Muerte a manos del ICE en Mineápolis provoca disturbios y protestas nacionales

Redacción

Chilpancingo, Gro., 25 de enero (PlanB).- Un ciudadano estadunidense de 37 años murió tras recibir disparos de agentes federales del Servicio de Inmigración y Control de Aduanas (ICE) en Mineápolis, hecho que detonó protestas masivas, enfrentamientos con autoridades y vigilias en varias ciudades del país, en medio de un clima de fuerte rechazo a la política migratoria del presidente Donald Trump.

La víctima fue identificada por su familia como Alex Jeffrey Pretti, enfermero de una unidad de cuidados intensivos. El Departamento de Seguridad Interior (DHS) afirmó que los agentes abatieron a un “atacante armado” que intentó agredir a fuerzas federales durante un operativo. No obstante, grabaciones difundidas en redes sociales y por agencias de noticias muestran a Pretti sometido en el suelo por varios agentes antes de que se escucharan las detonaciones.

Inicialmente, el DHS sostuvo que se trataba de un inmigrante indocumentado buscado por delitos violentos y que portaba una pistola calibre 9 milímetros. Horas después, el jefe de la policía de Mineápolis, Brian O’Hara, confirmó que el fallecido era ciudadano estadunidense y precisó que su historial policial se limitaba a infracciones de tránsito. Autoridades locales indicaron además que contaba con permiso legal para portar armas.

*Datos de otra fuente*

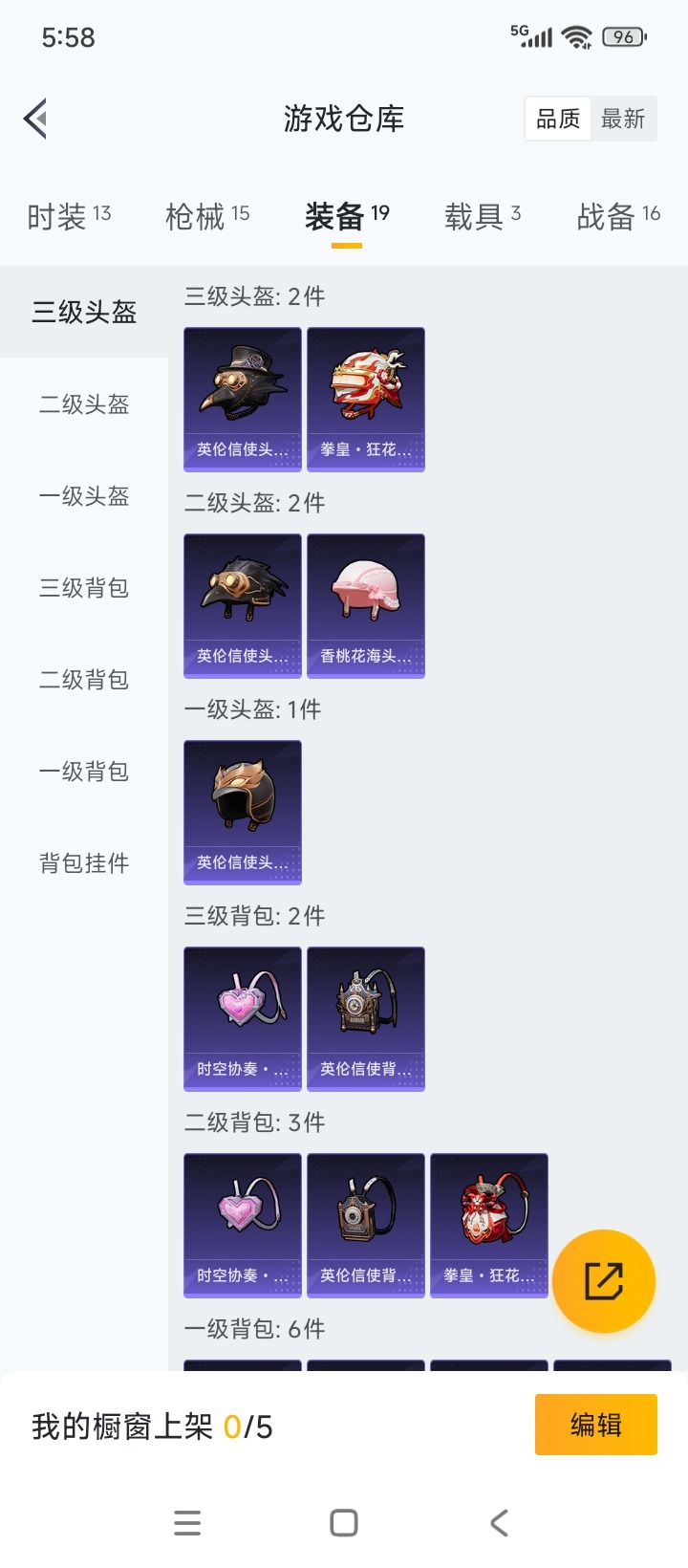Switch to the 枪械 tab
This screenshot has height=1568, width=688.
click(x=207, y=216)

Imágenes difundidas por un periodista de Fox News mostraron una pistola en el asiento de un vehículo atribuido a Pretti, lo que refuerza la versión de que el arma no se encontraba en sus manos durante el forcejeo. En los videos grabados por testigos se observa al enfermero cuando se acerca a auxiliar a una mujer que cayó al suelo tras un empujón.

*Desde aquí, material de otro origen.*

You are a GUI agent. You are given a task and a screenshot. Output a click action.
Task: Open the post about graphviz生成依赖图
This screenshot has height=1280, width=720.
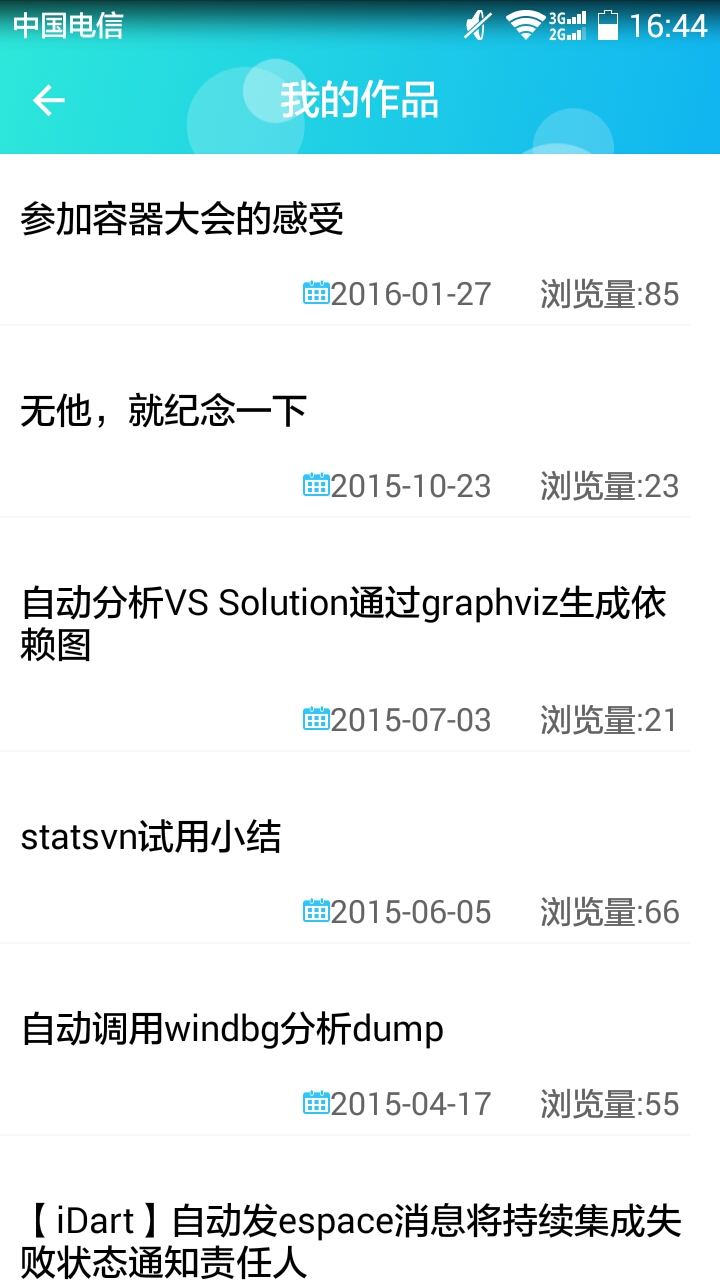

Minutos después, un agente lo rocía con gas, al menos siete efectivos lo rodean y lo inmovilizan, mientras sostenía un teléfono celular. Posteriormente se escuchan disparos y el cuerpo queda tendido en la vía pública, sin que se observe un arma junto a él.
Tras el tiroteo, decenas de personas increparon a los agentes federales, bloquearon calles con contenedores de basura y corearon consignas contra el ICE. Los oficiales respondieron con bastones y granadas aturdidoras para dispersar a la multitud.

El alcalde de Mineápolis, Jacob Frey, solicitó apoyo de la Guardia Nacional ante el desbordamiento de la situación y señaló que la presencia de miles de agentes federales de inmigración rebasó la capacidad de respuesta local. El gobernador de Minesota, Tim Walz, autorizó el despliegue de tropas para evitar una escalada mayor de violencia. Frey anunció además que la ciudad pedirá a un juez federal la suspensión inmediata de los operativos migratorios en el estado.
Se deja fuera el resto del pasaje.